UNE VENTE QUI INTERROGE LES COMPORTEMENTS - La Semaine Vétérinaire n° 1880 du 18/12/2020
La Semaine Vétérinaire n° 1880 du 18/12/2020

JURISPRUDENCE

ENTREPRISE

Auteur(s) : CÉLINE PECCAVY

Un jugement aborde la problématique de l’annulation de vente, en raison du comportement d’un équidé qui ne correspond pas aux attentes, et la notion d’intermédiaire.

Les faits

Mme K., cavalière d’un bon niveau amateur en compétition de saut d’obstacles, est propriétaire du cheval Willy qu’elle a mis en pension aux écuries de M. S. depuis mars 2016. Malheureusement, Willy meurt quelques mois plus tard de coliques. Mme K. cherche alors un autre cheval pour continuer sa pratique de l’équitation. Après un premier achat décevant, Mme K. se rapproche de la société de M. V., négoce de chevaux de sport. Le 27 janvier 2017, elle fait l’acquisition de la jument Bouton d’Or pour la somme de 20 000 euros. Mais le tempérament de la jument ne convient pas à Mme K. qui demande au vendeur de lui échanger l’équidé contre un autre. Le cheval Atomic, après une visite vétérinaire satisfaisante effectuée le 1er mars 2017, arrive dans la vie de Mme K. Mais Atomic ne fait pas non plus l’affaire. En avril 2018, Mme K. met en demeure le cédant d’accepter l’annulation de la vente et de lui rembourser le prix en raison du comportement dangereux du cheval qui ne correspond pas à ses attentes.

Saisine de la justice

Les demandes sont multiples, les fondements divers. Fait notable ici : l’acte judiciaire est dirigé contre deux personnes. Mme K. assigne en effet non seulement le vendeur mais aussi le propriétaire des écuries où se trouvait l’équidé, M. S., dans la mesure où il l’avait accompagnée le jour de l’essai d’Atomic. Ainsi, Mme K., qui affirme qu’Atomic est dangereux, attaque à la fois sur le fondement de la garantie de conformité – un cheval dangereux est non conforme – et du défaut de conseil – la dangerosité aurait dû lui être signalée.

Demandes indemnitaires

Plusieurs demandes indemnitaires sont faites : remboursement du prix de vente ; remboursement par Messieurs V. et S. des frais d’entretien et de soins du cheval, à savoir 12 190 euros ; paiement par M. S. de 10 000 euros eu égard à son défaut de conseil ; indemnisation du préjudice moral pour 10 000 euros ; une expertise judiciaire si nécessaire.

Le tribunal

Sur la garantie légale de conformité, le tribunal rappelle que l’acquéreur doit démontrer l’existence d’un défaut de conformité et prouver que celui-ci existait au jour de la vente. Il relève ensuite que Mme K., loin d’être une débutante, pratique l’équitation depuis de nombreuses années, ce qui a une grande importance. En effet, les jurisprudences relatives à un équidé jugé inapproprié au cavalier concernent quasiment toujours des débutants. Le tribunal note ensuite que rien ne vient prouver le caractère dangereux. Bien au contraire, soins dentaires, ostéopathie et autres ont pu être réalisés sans que le cheval ne manifeste le moindre signe d’agressivité. Le tribunal souligne également qu’« il ne saurait être exclu que le tempérament du cheval ait pu évoluer au fil des mois en raison de diverses causes, inhérentes ou étrangères aux parties ».

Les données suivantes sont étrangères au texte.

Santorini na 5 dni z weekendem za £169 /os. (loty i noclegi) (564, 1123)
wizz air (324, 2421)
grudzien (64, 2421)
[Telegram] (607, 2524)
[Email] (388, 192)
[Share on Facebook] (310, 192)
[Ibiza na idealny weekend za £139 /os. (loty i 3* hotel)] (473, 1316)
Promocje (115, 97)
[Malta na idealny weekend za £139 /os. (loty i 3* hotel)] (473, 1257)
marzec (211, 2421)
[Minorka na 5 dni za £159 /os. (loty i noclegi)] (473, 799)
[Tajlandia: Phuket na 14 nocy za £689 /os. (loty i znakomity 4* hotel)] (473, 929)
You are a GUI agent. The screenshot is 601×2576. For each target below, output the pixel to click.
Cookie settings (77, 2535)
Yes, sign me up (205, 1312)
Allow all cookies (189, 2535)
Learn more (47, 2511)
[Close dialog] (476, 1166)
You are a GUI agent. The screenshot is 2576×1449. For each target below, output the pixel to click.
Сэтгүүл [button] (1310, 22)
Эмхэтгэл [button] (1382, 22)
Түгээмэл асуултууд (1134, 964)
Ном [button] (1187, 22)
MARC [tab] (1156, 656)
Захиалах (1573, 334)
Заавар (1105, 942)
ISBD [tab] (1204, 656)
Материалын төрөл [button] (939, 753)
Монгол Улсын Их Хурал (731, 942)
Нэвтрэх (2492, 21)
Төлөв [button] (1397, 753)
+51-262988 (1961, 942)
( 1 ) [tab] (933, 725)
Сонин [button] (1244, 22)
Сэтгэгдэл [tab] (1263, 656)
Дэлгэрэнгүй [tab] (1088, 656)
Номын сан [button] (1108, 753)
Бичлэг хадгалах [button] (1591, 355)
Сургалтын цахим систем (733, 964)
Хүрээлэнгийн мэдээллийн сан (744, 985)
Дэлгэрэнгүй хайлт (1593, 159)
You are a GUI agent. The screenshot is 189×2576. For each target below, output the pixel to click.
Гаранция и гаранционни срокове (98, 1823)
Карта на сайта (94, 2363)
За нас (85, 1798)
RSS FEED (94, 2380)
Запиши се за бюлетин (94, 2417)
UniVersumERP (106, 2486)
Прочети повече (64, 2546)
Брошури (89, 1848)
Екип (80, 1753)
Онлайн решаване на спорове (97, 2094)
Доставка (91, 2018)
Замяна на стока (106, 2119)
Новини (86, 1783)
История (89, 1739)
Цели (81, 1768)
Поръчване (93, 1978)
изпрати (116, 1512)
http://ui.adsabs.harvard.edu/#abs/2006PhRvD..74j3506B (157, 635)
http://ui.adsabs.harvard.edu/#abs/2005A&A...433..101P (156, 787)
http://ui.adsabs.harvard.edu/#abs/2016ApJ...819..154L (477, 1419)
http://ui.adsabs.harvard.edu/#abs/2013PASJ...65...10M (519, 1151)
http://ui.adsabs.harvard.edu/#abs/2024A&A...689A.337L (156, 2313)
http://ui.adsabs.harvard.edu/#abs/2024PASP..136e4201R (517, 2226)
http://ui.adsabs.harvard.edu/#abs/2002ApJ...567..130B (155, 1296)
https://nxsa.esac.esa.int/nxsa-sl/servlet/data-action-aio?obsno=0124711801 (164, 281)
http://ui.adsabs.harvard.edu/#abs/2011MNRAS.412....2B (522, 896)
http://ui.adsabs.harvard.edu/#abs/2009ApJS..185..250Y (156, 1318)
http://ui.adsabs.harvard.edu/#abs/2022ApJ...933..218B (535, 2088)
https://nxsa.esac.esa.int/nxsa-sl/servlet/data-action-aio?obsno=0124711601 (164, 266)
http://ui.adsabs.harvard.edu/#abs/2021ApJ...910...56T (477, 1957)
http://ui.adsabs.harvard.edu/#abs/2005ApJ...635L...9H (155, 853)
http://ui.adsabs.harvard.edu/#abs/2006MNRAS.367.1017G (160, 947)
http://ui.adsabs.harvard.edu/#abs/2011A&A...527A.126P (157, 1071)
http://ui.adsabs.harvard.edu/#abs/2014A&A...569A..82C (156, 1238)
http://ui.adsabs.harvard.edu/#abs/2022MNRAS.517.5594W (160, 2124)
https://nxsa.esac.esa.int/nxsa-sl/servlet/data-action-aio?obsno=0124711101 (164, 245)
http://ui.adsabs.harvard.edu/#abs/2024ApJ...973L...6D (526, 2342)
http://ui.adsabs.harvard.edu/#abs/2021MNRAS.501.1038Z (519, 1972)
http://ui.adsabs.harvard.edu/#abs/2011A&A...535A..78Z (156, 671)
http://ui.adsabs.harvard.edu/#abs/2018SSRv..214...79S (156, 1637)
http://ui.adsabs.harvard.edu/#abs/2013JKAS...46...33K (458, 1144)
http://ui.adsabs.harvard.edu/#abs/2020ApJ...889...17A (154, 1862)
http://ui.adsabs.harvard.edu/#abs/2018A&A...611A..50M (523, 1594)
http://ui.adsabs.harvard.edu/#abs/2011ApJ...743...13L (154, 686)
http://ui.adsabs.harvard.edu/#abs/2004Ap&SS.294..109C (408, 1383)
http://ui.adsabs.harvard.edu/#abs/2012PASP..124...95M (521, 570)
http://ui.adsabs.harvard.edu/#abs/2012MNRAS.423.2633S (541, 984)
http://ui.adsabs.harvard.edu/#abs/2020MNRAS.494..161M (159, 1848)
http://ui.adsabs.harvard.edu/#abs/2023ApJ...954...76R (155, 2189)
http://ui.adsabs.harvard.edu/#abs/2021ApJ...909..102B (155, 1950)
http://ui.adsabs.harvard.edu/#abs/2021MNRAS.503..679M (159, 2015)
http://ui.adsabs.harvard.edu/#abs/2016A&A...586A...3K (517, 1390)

Conclusion : le demandeur succombe « à rapporter la preuve d’un défaut de conformité de l’animal mais également de l’antériorité de ce prétendu défaut à la vente ». Conséquence : débouté de la demande « en résolution de la vente et (…) en remboursement des frais d’entretien de l’animal ».

Sur les dommages et intérêts, le juge rappelle que le professionnel vendeur et seulement celui-ci doit délivrer au consommateur préalablement à la cession les caractéristiques essentielles du bien vendu (article L. 111-1 du code de la consommation). M. S. n’est pas intervenu à ce titre : « Ce dernier n’était pas partie au contrat de vente litigieux et le simple fait qu’il ait orienté les époux K., à leur demande, vers un professionnel du négoce de chevaux et qu’il ait donné son avis sur l’opportunité de l’opération ne suffit pas à établir sa qualité de partie à la vente litigieuse. » C’est donc un débouté de la demande en dommages et intérêts. Pas de mesure d’expertise non plus eu égard notamment au délai écoulé entre la vente et le jugement rendu.

En conclusion : une décision intéressante par l’abord du comportement du cheval et la notion d’intermédiaire à la vente.

Source : Commentaire du jugement rendu par le tribunal judiciaire de Toulouse le 6 novembre 2020.